Vicious Minds: Part 3 (Children of Vice 6)
Page 110
“Sedric—I—It wasn’t just me who wanted her dead, Helen—”
“Her mother’s death already fucking protected her! If not that, Helen has Wyatt to protect her. Even if Ethan did not forgive her for all that, she saved their daughter. She can be forgiven. But you? What are we supposed to do?”
She was silent.
What was she expecting?
What were any of us expecting? Dad said those who go against the family ended up paying the worst price. I thought he meant death.
This felt worse. If Nari died, I’d be sad, but I’d understand. She would pay for her own actions. What was I supposed to do? Kill her? Let Ethan kill her? Forgive her?
I didn’t know what to do. My chest felt as if it were about to explode. “Leave,” I managed out, holding my mother as she sobbed loudly into me.
“What?”
“Get out of this house, Nari.”
“Sedric—”
“Don’t ever come back. If Mother wants to see you one day, she will come to you.
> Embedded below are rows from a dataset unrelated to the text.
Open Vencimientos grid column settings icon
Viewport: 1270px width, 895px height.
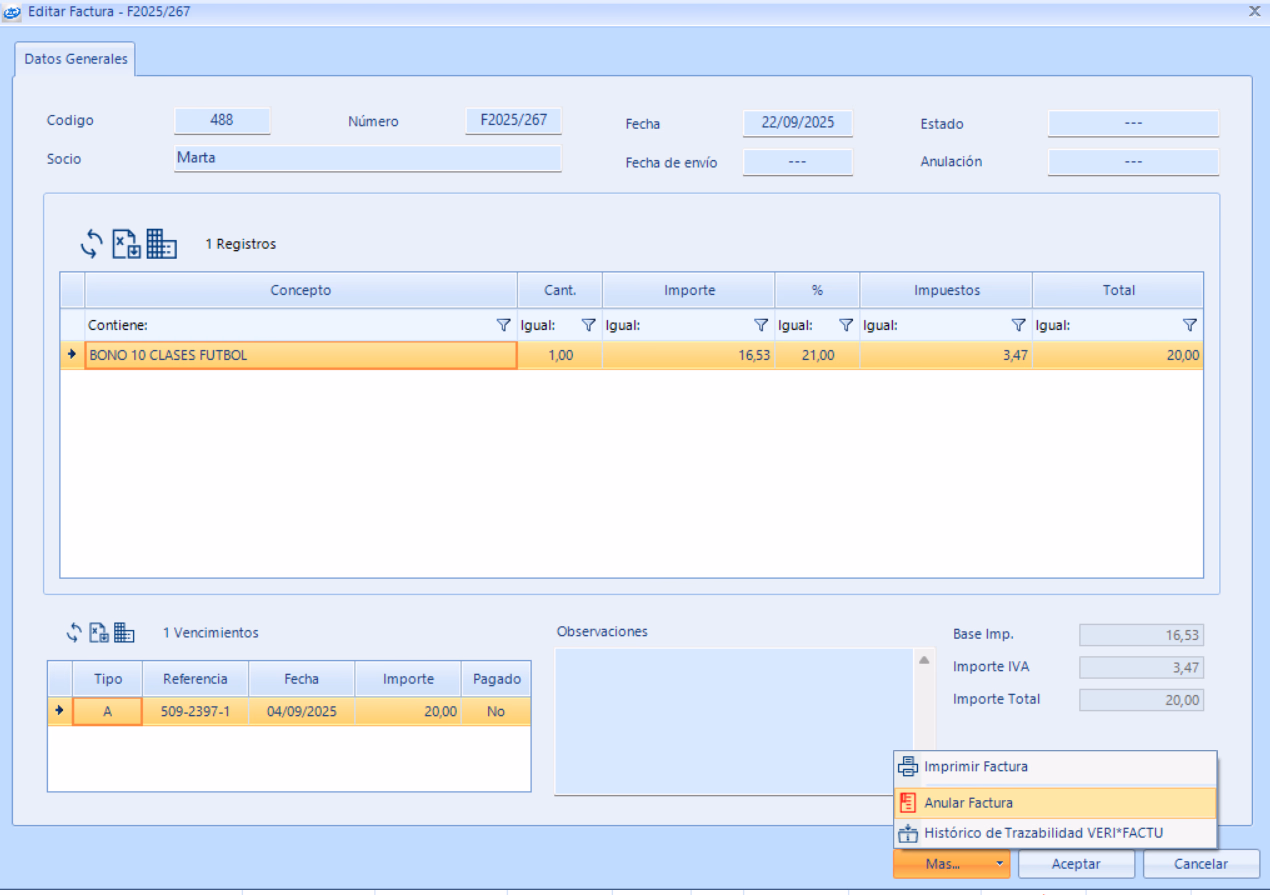124,633
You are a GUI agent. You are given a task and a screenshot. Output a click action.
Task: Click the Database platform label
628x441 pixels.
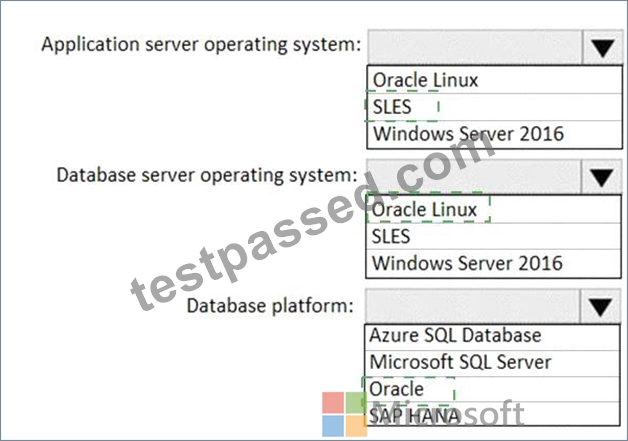coord(270,306)
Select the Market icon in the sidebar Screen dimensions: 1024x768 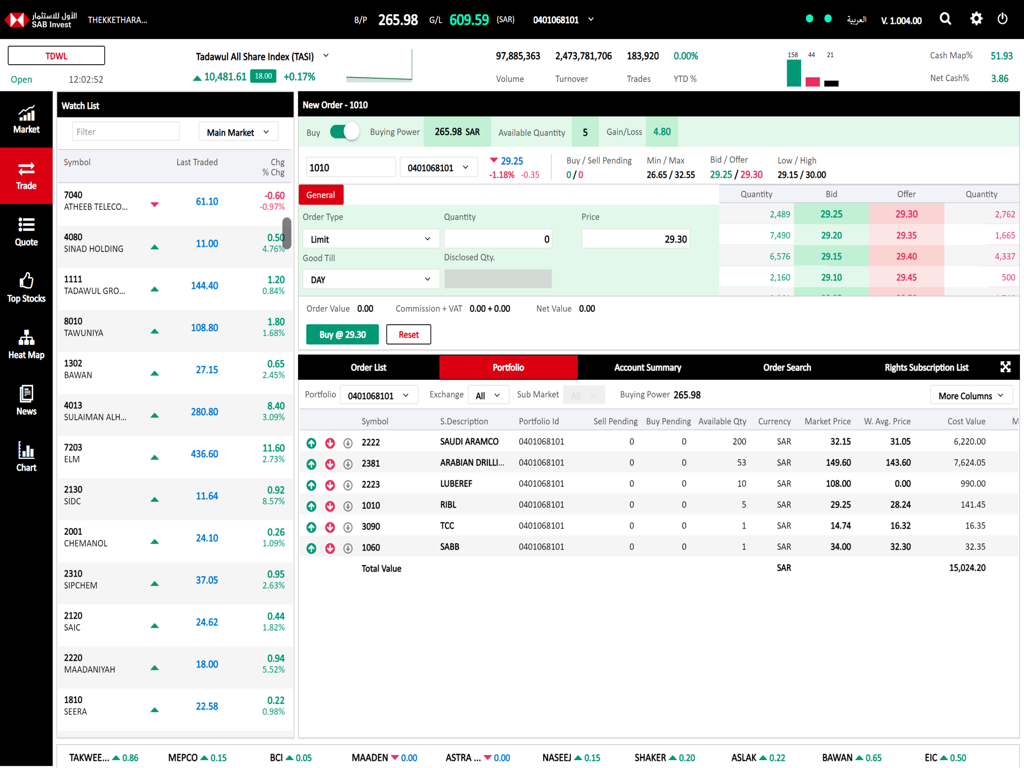(x=25, y=119)
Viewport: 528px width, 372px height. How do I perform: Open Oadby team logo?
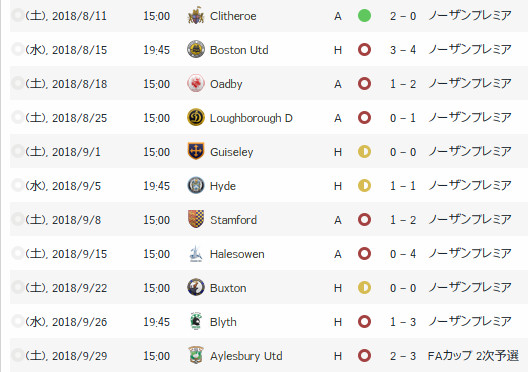tap(196, 83)
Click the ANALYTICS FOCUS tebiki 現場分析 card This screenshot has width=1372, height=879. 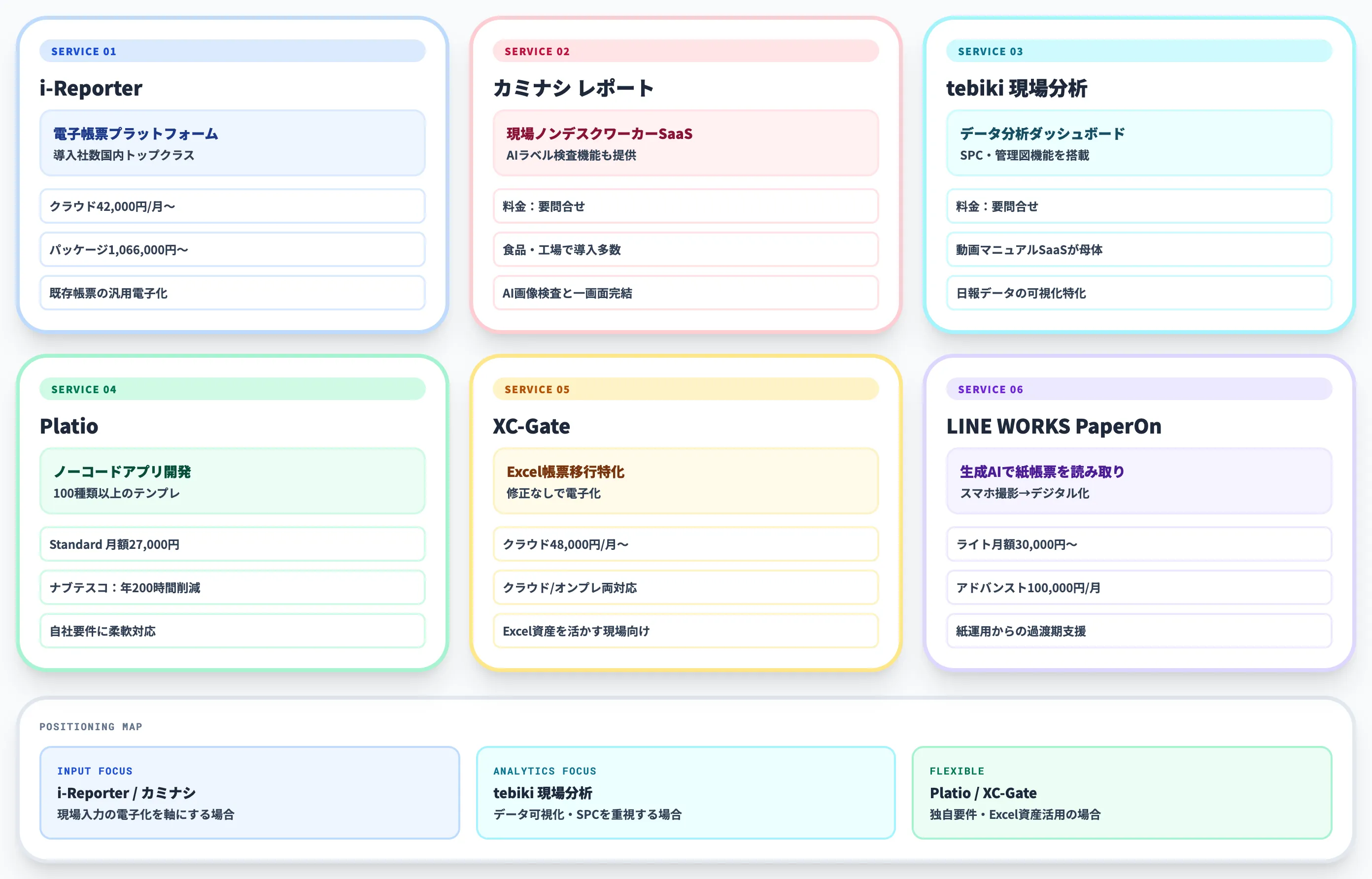tap(685, 792)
But don’t come to Chicago. Don’t ever show us your face again!”
“Sedric you—”
“You’re dead to me!” I bit my lip, hanging my head. “I will never forgive you. But I can’t let you die, either. Dad loved you. So just leave. Leave before everyone else finds out what you did—before Ethan comes back. I’m embarrassed you are even my sister. I do not know how I will face Nana. Go, before we bury you, too. I said, go!”
Quickly she got off the floor, leaving only my mother and me.
That was all that was left.
She had broken us.
My own sister broke us.
CALLIOPE
“Two shots to the head for each of them,” the coroner said as she showed me all of their bodies, laid out on cold slabs. “Then he turned the gun on himself.”
I walked up to my mother’s body. She was still in her nightgown, her face was shattered. The coroner's office had done their best to make her look somewhat presentable, but there was only so much that could be done.
“Would you like a moment alone?” she asked me gently.
Sniffling a bit, I did.
The lady passed me a tissue box before she quietly walked through the double doors. I waited until the doors closed back on themselves before looking at my family.
“Mom, you always thought it was going to be me who did you in,” I replied, leaning beside her. “You were almost right. But I guess I wasn’t the biggest monster in the family, now was I? All that prayer, and it was your husband who snapped?”
There was no answer.
I would never hear her beg or cry.
My sisters and I would never be close.
There would never be forgiveness.
There wouldn’t even be closure.
No one would ever truly and meaningfully apologize.